Framed as such, it could have been the premise of a science-fiction novel.
The day Katherine Johnson and Anna Brusoe constructed a time-bridge, that is.
Anna, we’ll get to.
Johnson, meanwhile, was the famed “Hidden Figures” mathematician from West Virginia who computed the launch and splashdown trajectories for the Apollo 11 moon mission.
Before that, according to NASA lore, she had garnered unconditional faith from no less than John Glenn, who wasn’t about to slip the surly bonds of Earth for his Mercury mission — until Johnson assured him that, yes, the numbers did indeed check out A-OK.
WVU’s Society of Women Engineers is hoping to capture a bit of that lofty magic next month when it hosts “Girls’ STEM Day 2023” at the Statler College of Engineering and Mineral Resources.
“Tools for your Future” is the theme of the event, which is Feb. 25 at the college.
It didn’t take long to reach capacity, organizers said, with 200 girls from across the region, in grades K-5, expected to attend.
The goal is to get them interested in careers built around science, technology, engineering and math, organizers said.
For those whose interest has already been sparked, the day’s motivation will be to foster and encourage that inclination even more — with a day-long array of fun exercises and interactive activities.
The engineering society is known for such outreach: Past get-togethers have included coding exercises and gridded layouts featuring hydraulic bridges and scurrying robots.
Its signature biomedical engineering station, complete with prosthetic hands, is a crowd-pleaser.

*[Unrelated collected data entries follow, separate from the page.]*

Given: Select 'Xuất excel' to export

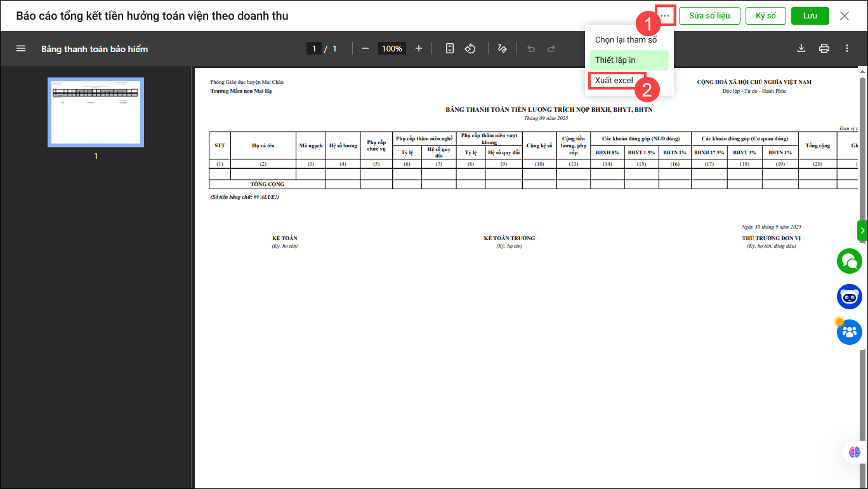Looking at the screenshot, I should point(614,81).
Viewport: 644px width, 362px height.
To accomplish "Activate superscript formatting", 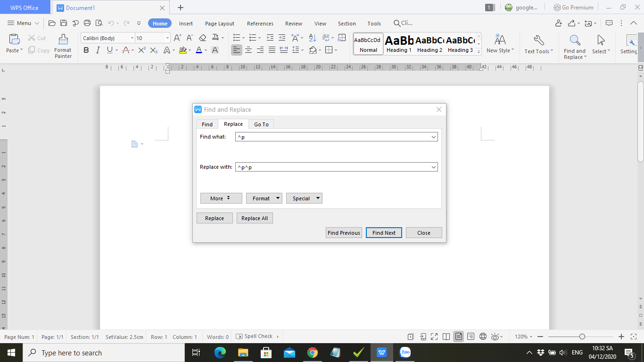I will point(141,49).
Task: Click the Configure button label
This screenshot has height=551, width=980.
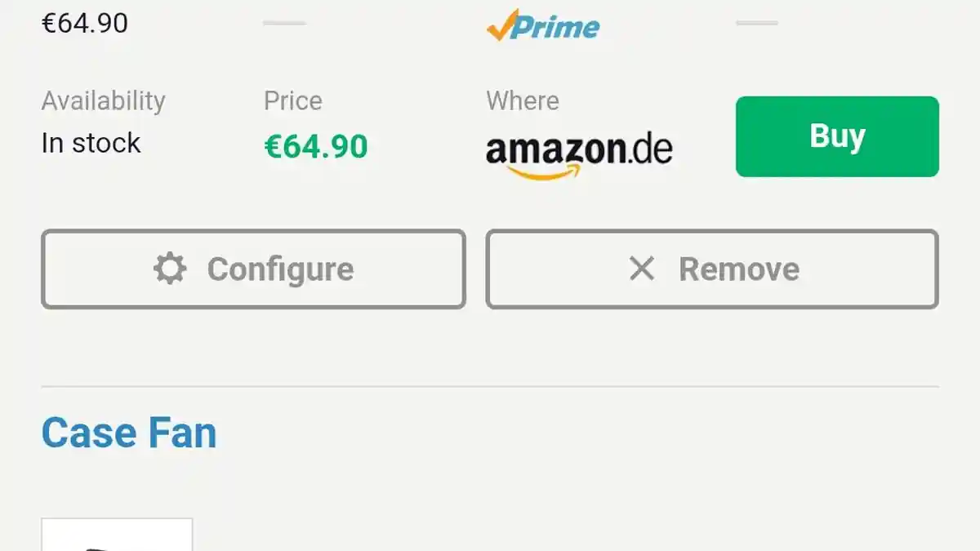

There were sizable crowds on a sunny June day in 2019 at a high-tech facility in South Fairmont, where the aforementioned time-bridge came to be.

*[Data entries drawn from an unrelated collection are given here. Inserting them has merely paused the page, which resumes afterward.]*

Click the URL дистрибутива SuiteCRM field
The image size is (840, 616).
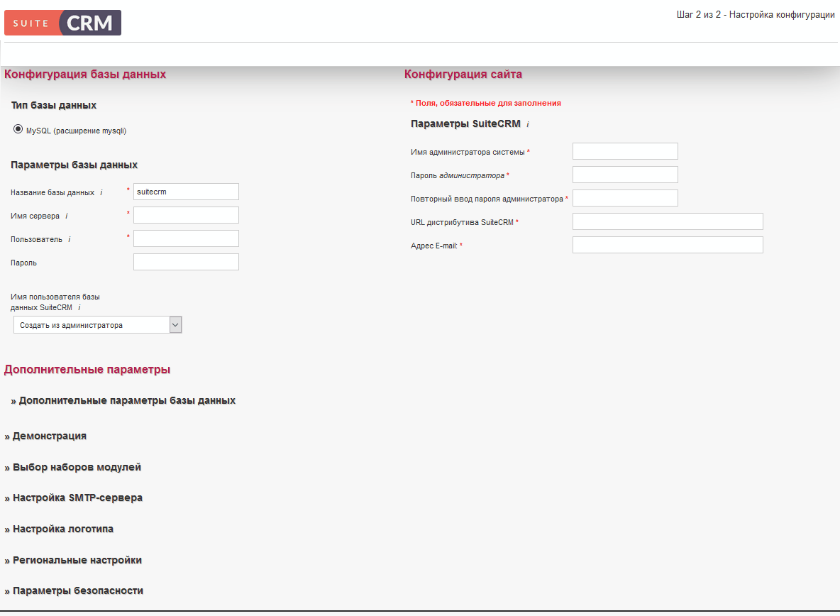668,221
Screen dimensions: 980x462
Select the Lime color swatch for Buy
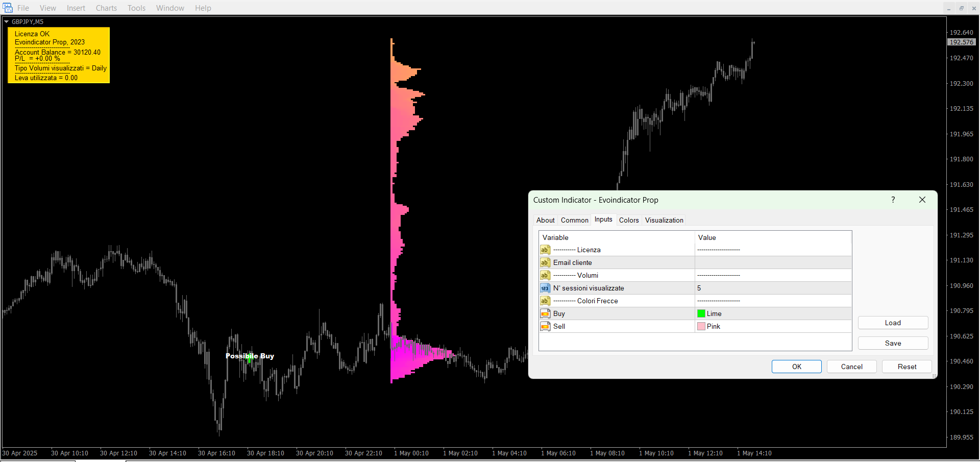coord(701,313)
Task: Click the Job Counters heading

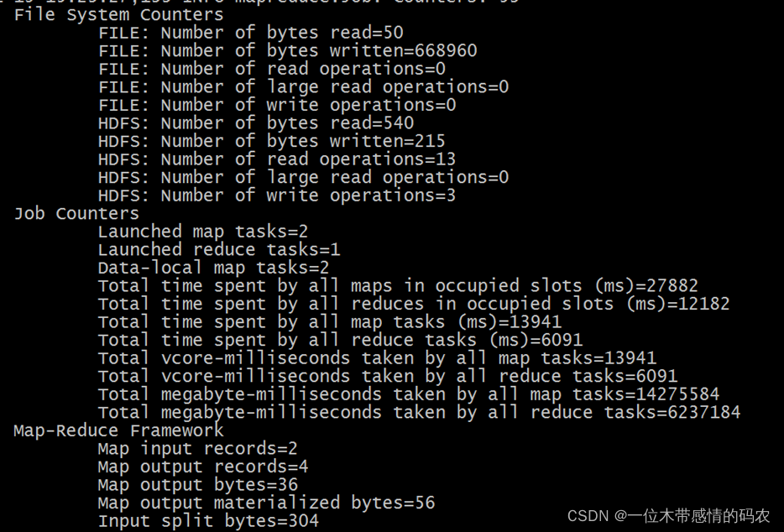Action: 76,213
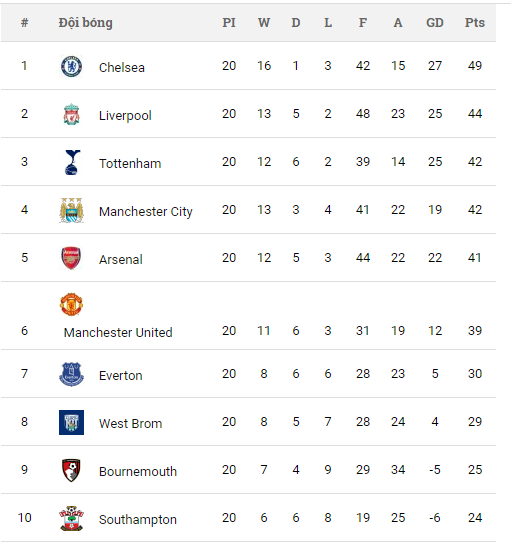Click the Tottenham cockerel logo
Viewport: 511px width, 545px height.
click(72, 162)
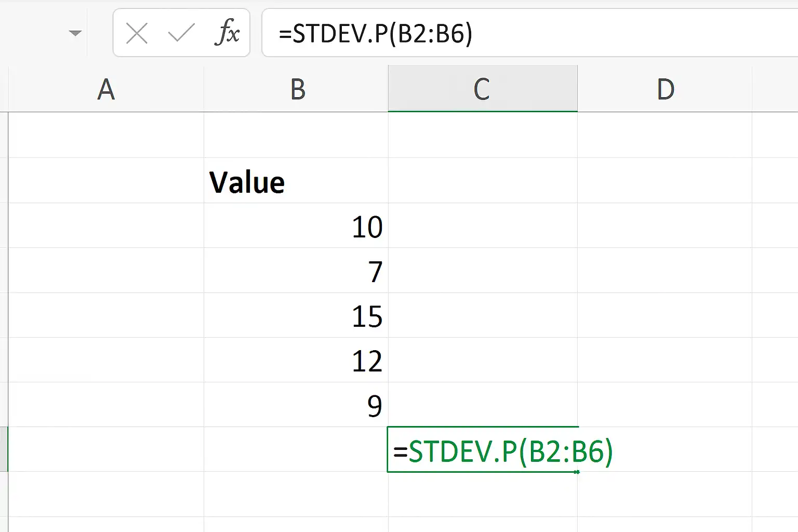Viewport: 798px width, 532px height.
Task: Select the cell containing 7
Action: coord(296,270)
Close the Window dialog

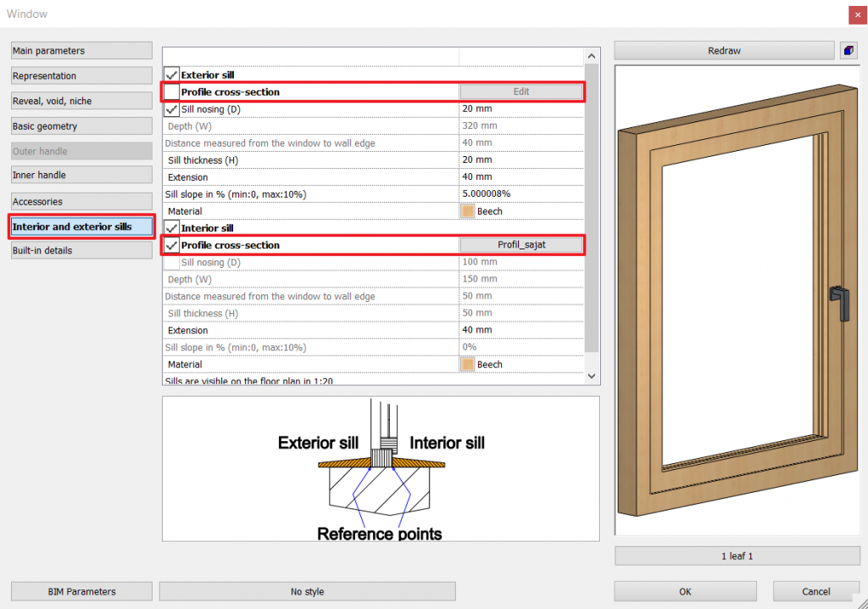(855, 14)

NASA was renaming its computer software validation facility in honor of Johnson, who was just past her 100th birthday and enjoying STEM-stardom, courtesy of the “Hidden Figures” book and movie of the same name.
The Fairmont facility was created after the Challenger space shuttle disaster as one more layer of assurance in a dangerous pursuit.

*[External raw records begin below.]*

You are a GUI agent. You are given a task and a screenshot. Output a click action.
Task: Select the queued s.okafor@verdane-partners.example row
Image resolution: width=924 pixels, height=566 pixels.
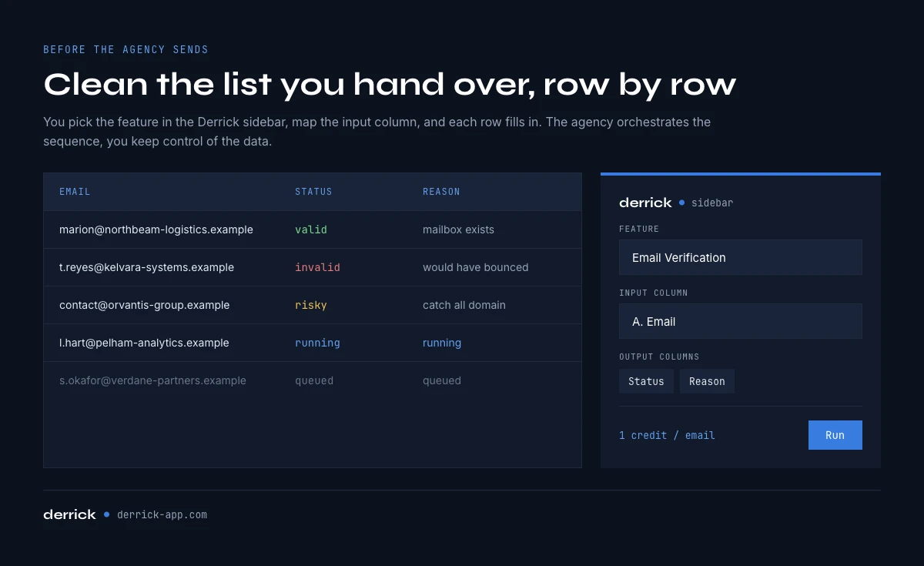(313, 380)
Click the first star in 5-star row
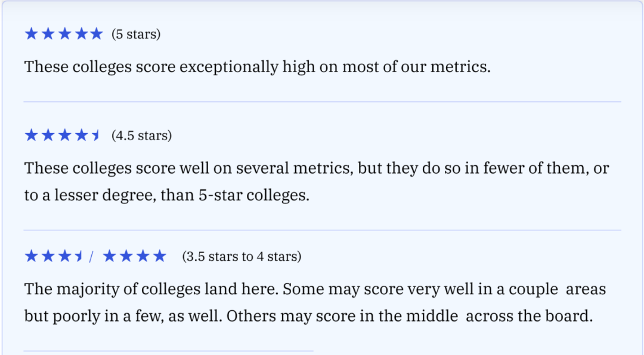The width and height of the screenshot is (644, 355). (32, 33)
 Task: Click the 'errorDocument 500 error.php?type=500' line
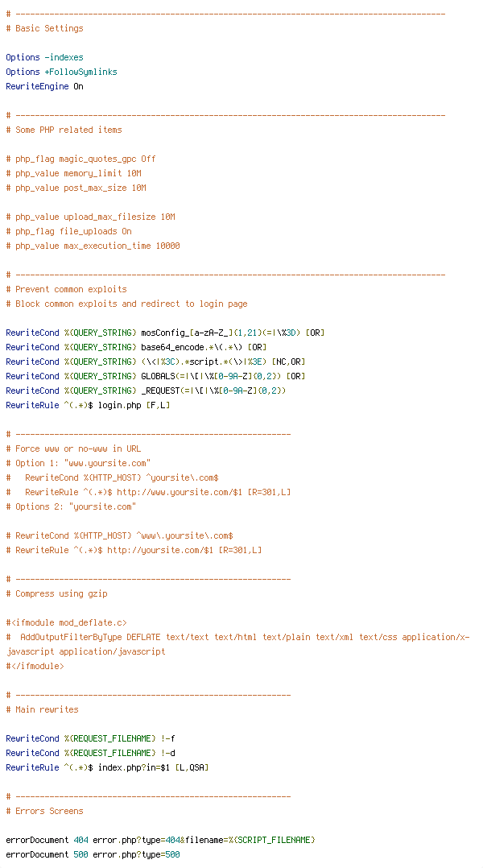pyautogui.click(x=93, y=855)
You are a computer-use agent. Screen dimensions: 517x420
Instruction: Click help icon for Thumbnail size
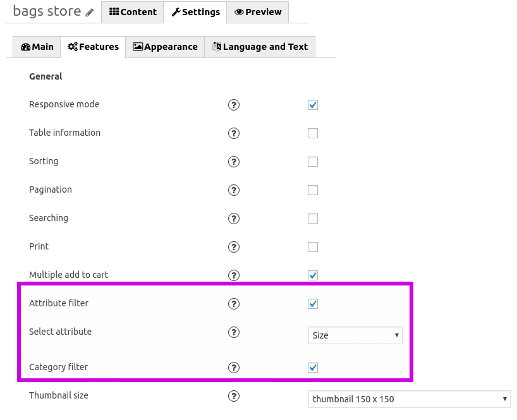(x=233, y=395)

NASA officials thought the new name fitting for a woman whose quiet manner masked a fierce tenacity.
Johnson may have been a math prodigy, but she was also born Black and female in Greenbrier County in 1918. She had to conquer the gravity of Jim Crow, not to mention the prevailing sexism of the day, to reach her eventual cruising altitude at NASA.
Anna hung back so she could say hello to Joylette Hylick, one of Johnson’s daughters attending in her stead.
The home-school student from Morgantown was then 14, the same age as Johnson when she enrolled as a freshman at an all-Black college, having graduated high school early.
Johnson is a role model for Anna, who has since written and illustrated a children’s book on women STEM pioneers that has been distributed across Appalachia, in Detroit public schools and elsewhere, through the Girl Scouts of America.
“Your mom’s amazing,” she said, shaking Hylick’s hand.
“Well, I’m going to tell her all about you,” Katherine Johnson’s daughter said.